A rather quick (and therefore probably incomplete) shot at answering some of the questions:
- Why is it coded as a template?
Templates provide the capability for the class functions to work on arbitrary data types. For example the basic_string<>
template class can work on char
units (which is what the std::string
typedef does) or wchar_t
units (std::wstring
) or any POD type. Using something other than char
or wchar_t
is unusual (std::vector<>
would more likely be used), but the possibility exists.

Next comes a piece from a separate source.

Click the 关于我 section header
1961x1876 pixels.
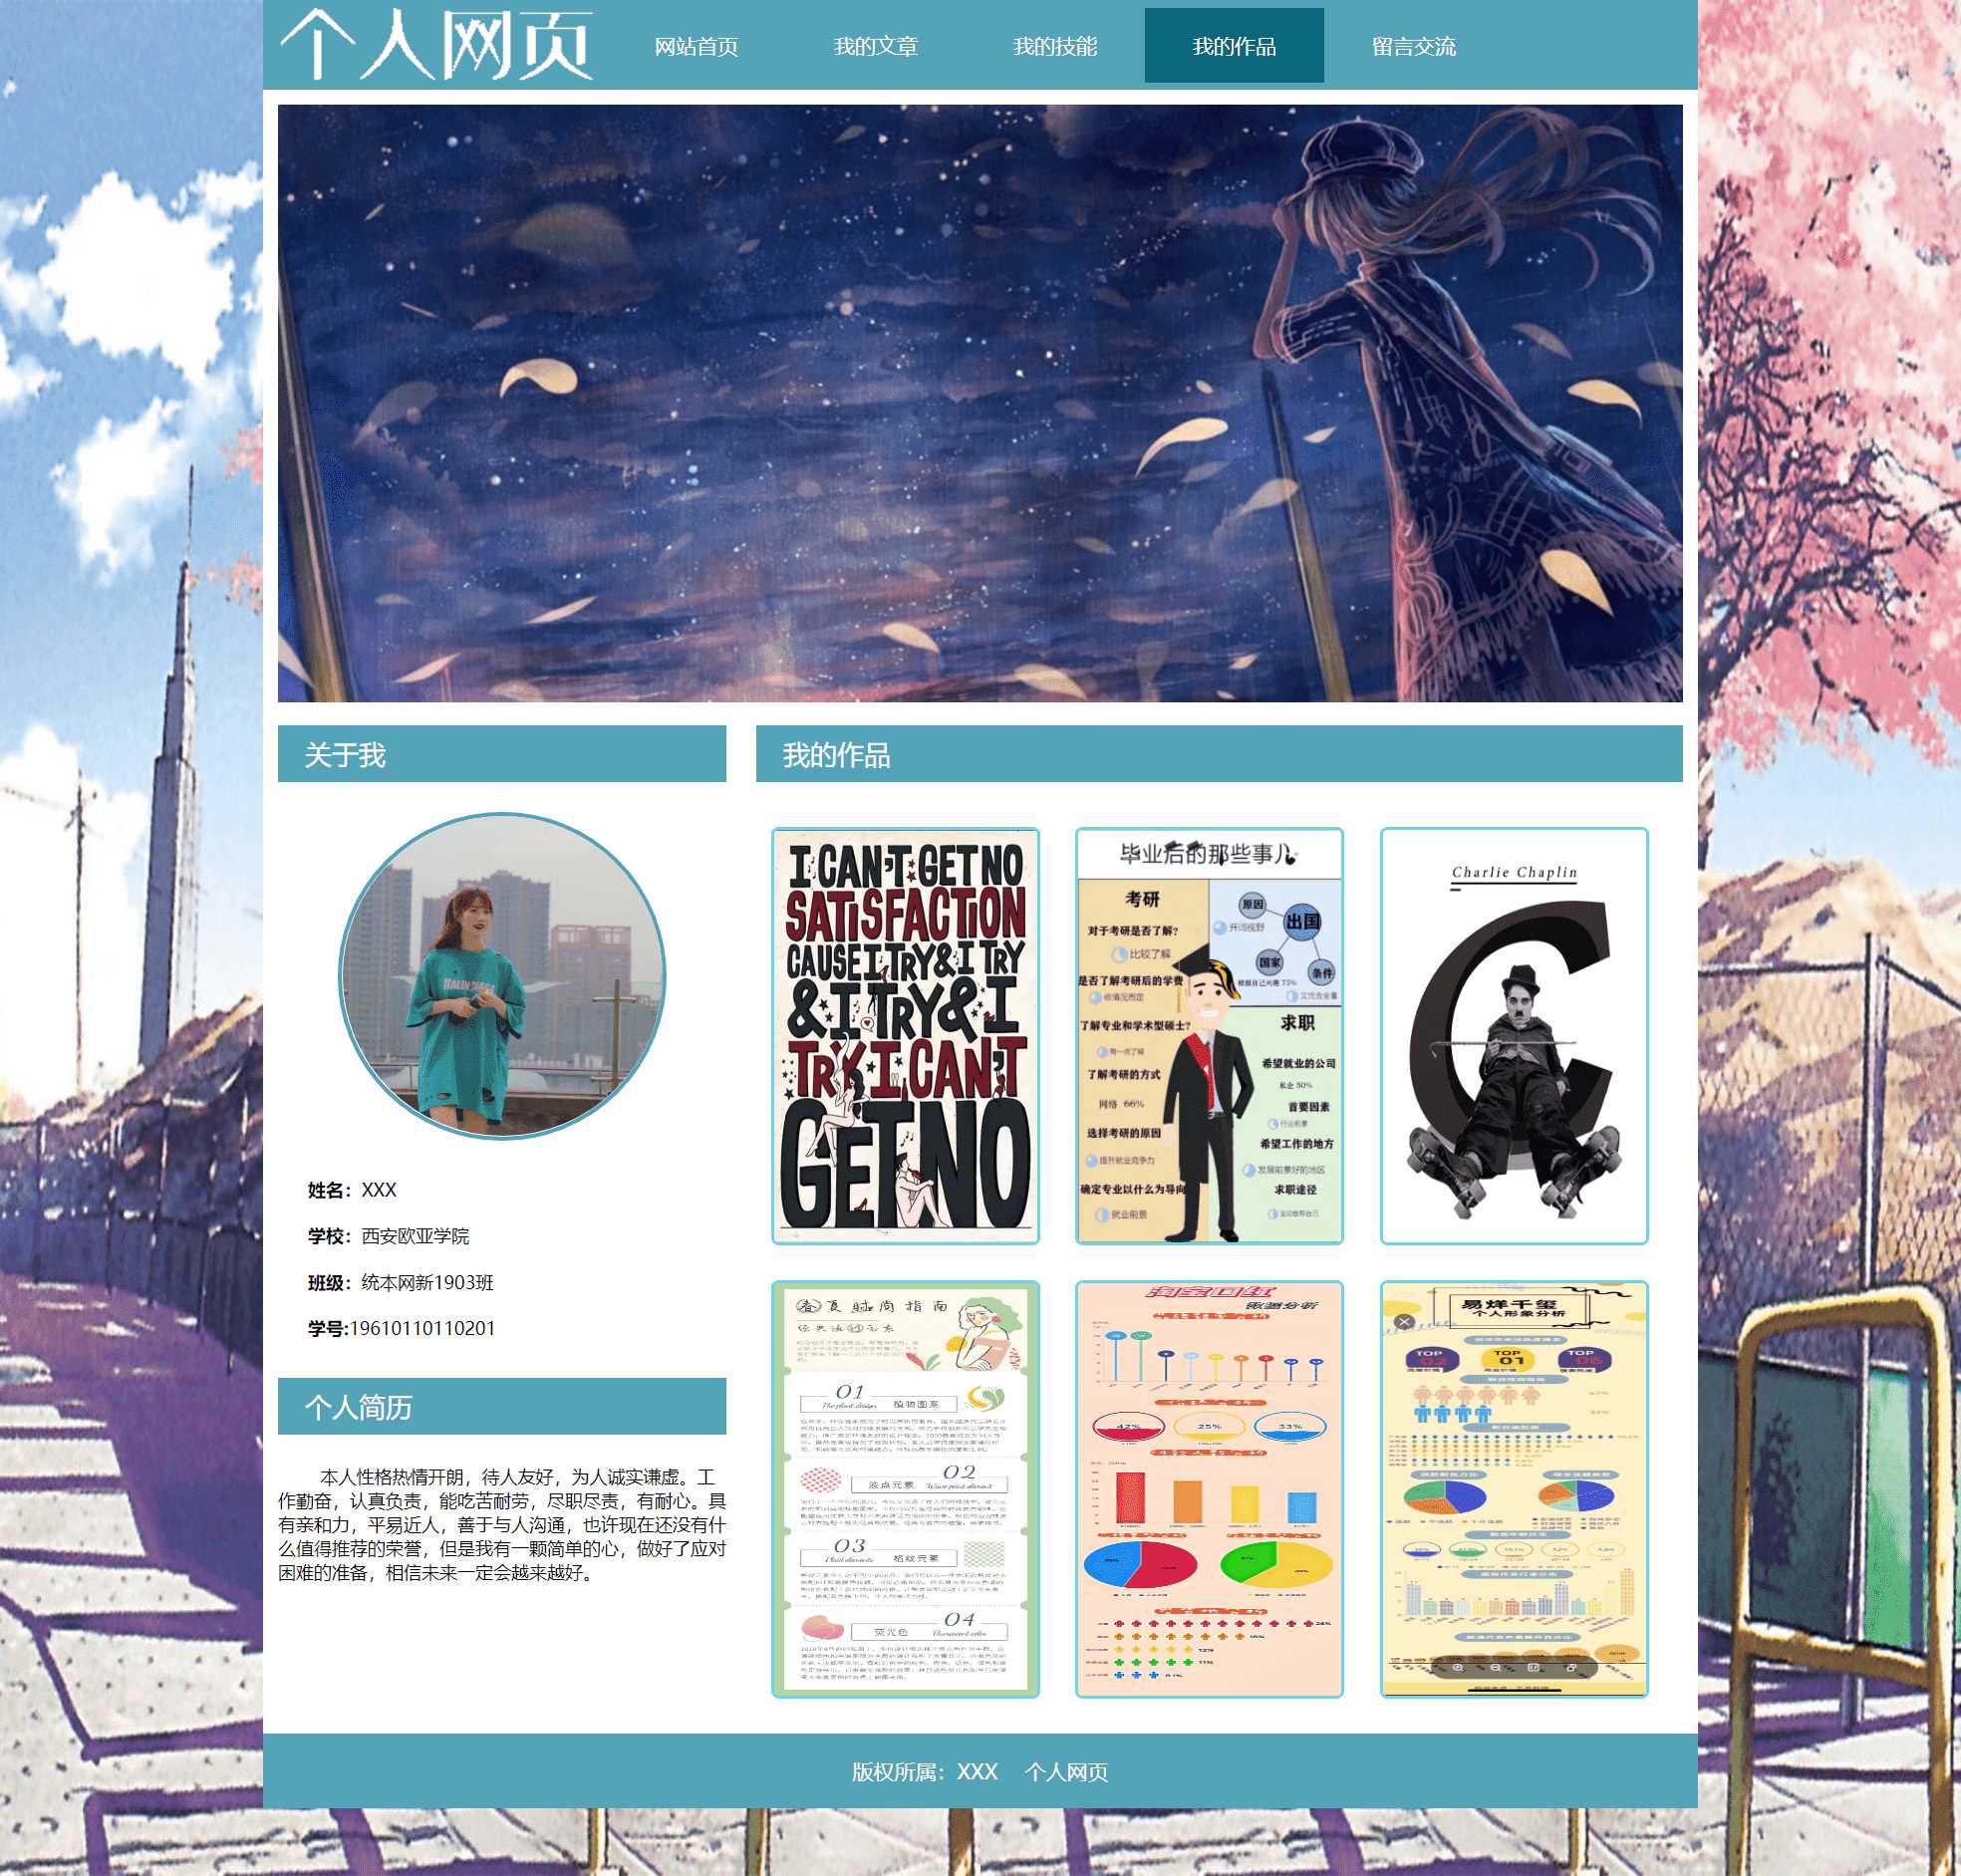click(344, 754)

- How does it do mem allocation?
This isn't specified by the standard. In fact, the basic_string<>
template allows an arbitrary allocator to be used for the actual allocation of memory (but doesn't determine at what points allocations might be requested). Some implementations might store short strings in actual class members, and only allocate dynamically when the strings grow beyond a certain size. The size requested might be exactly what's need to store the string or might be a multiple of the size to allow for growth without a reallocation.
Additional information stolen from another SO answer:
Scott Meyer's book, Effective STL, has a chapter on std::string implementations that's a decent overview of the common variations: "Item 15: Be aware of variations in string implementations".

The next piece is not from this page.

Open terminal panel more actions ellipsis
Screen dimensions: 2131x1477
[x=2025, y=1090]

He talks about 4 variations:
several variations on a ref-counted implementation (commonly known as copy on write) - when a string object is copied unchanged, the refcount is incremented but the actual string data is not. Both object point to the same refcounted data until one of the objects modifies it, causing a 'copy on write' of the data. The variations are in where things like the refcount, locks etc are stored.
a "short string optimization" implementation. In this variant, the object contains the usual pointer to data, length, size of the dynamically allocated buffer, etc. But if the string is short enough, it will use that area to hold the string instead of dynamically allocating a buffer
- Why is (is not) better than mere null terminated char arrays?
One way the string
class is better than a mere null terminated array is that the class manages the memory required, so defects involving allocation errors or overrunning the end of the allocated arrays are reduced. Another (perhaps minor) benefit is that you can store 'null' characters in the string. A drawback is that there's perhaps some overhead - especially that you pretty much have to rely on dynamic memory allocation for the string class. In most scenarios that's probably not a major issue, on some setups (embedded systems for example) it can be a problem.